-- START OF Supplied data --

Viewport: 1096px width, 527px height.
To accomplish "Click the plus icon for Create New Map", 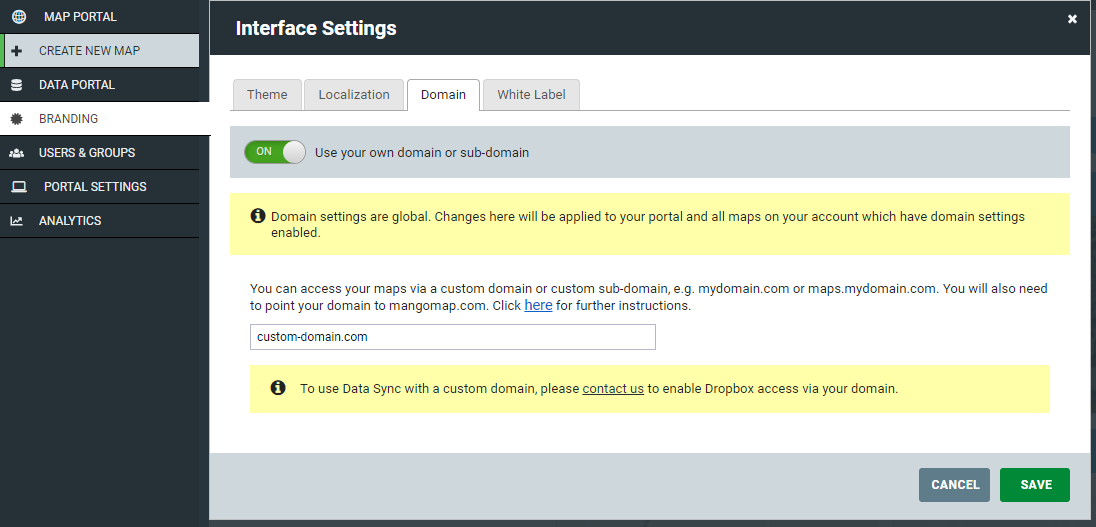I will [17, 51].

-- END OF Supplied data --
-- START OF Supplied data --

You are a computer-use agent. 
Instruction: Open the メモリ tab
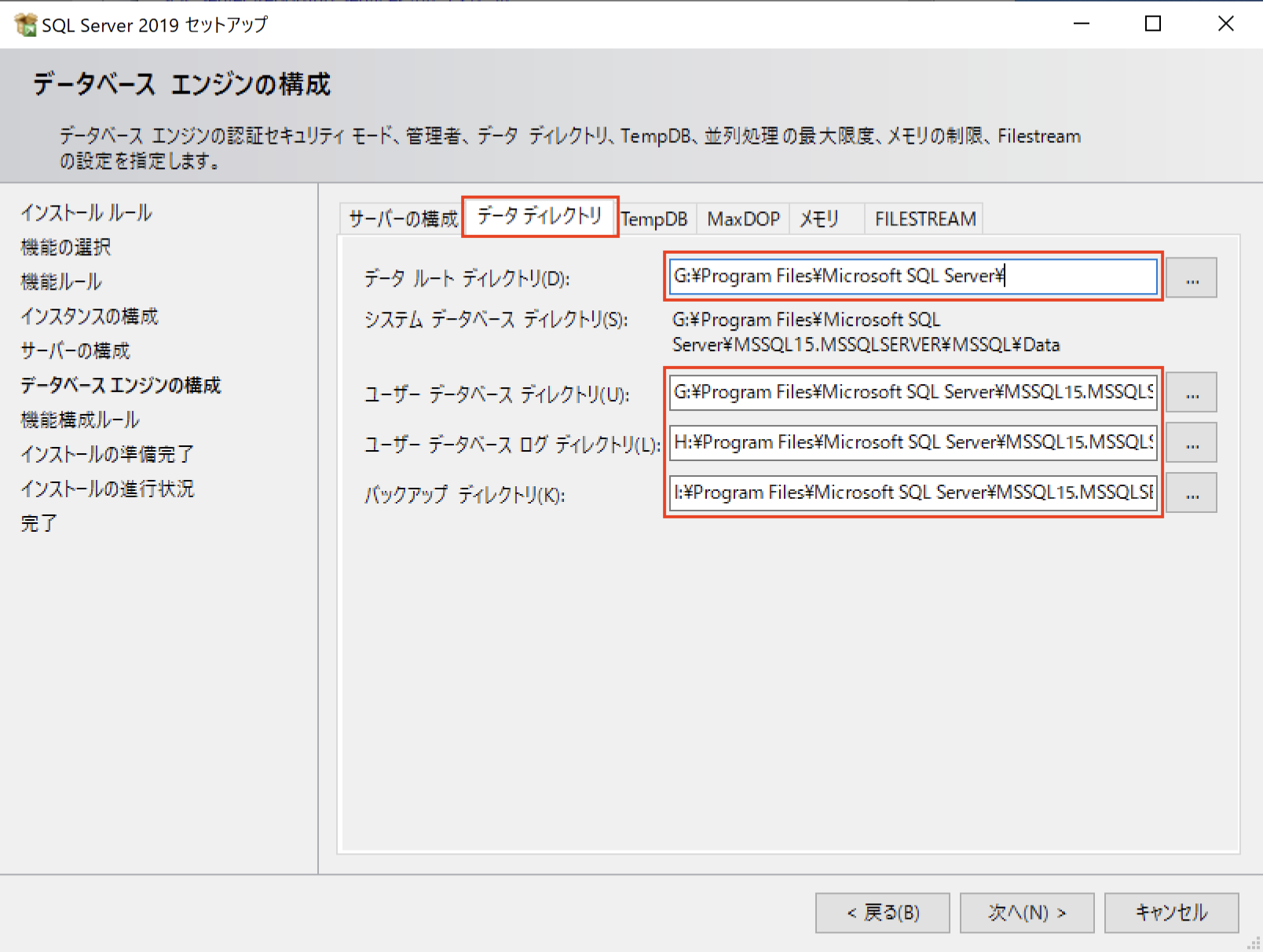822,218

-- END OF Supplied data --
-- START OF Supplied data --

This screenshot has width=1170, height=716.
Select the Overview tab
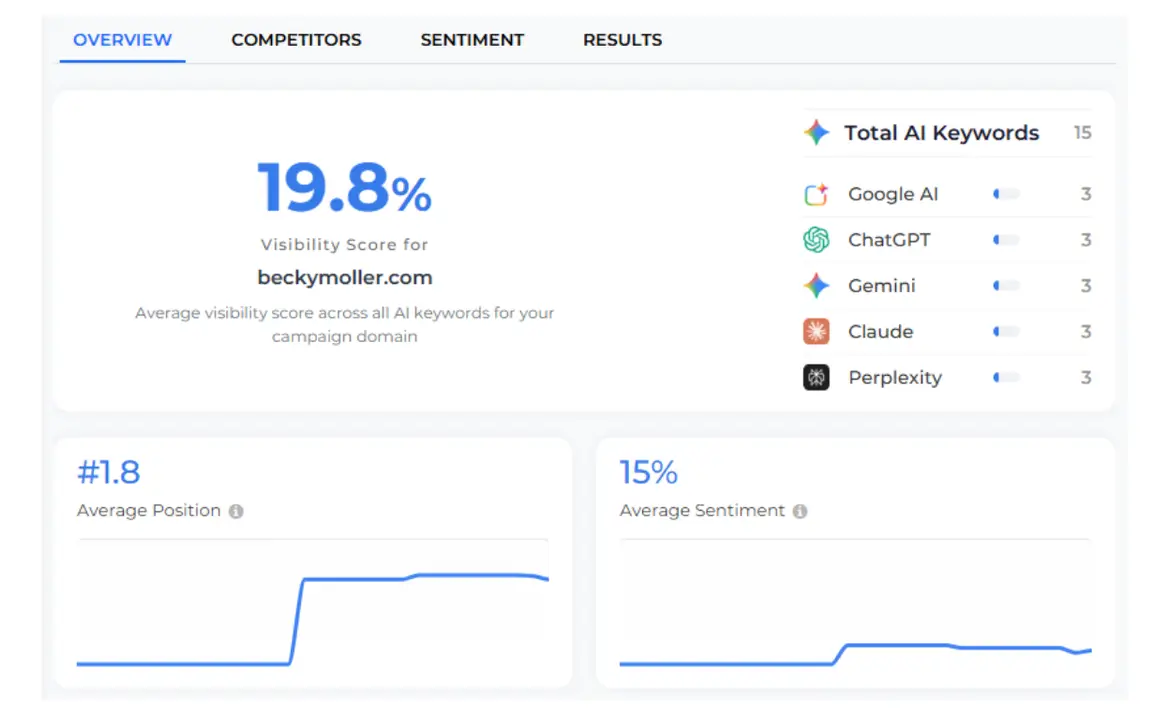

-- END OF Supplied data --

Prompt
Rewrite every row from the one containing "This screenshot has width=1170, height=716." down to the one containing "Select the Overview tab", changing "Overview" to "Settings" and leaving the rest untouched.

Final result
This screenshot has width=1170, height=716.
Select the Settings tab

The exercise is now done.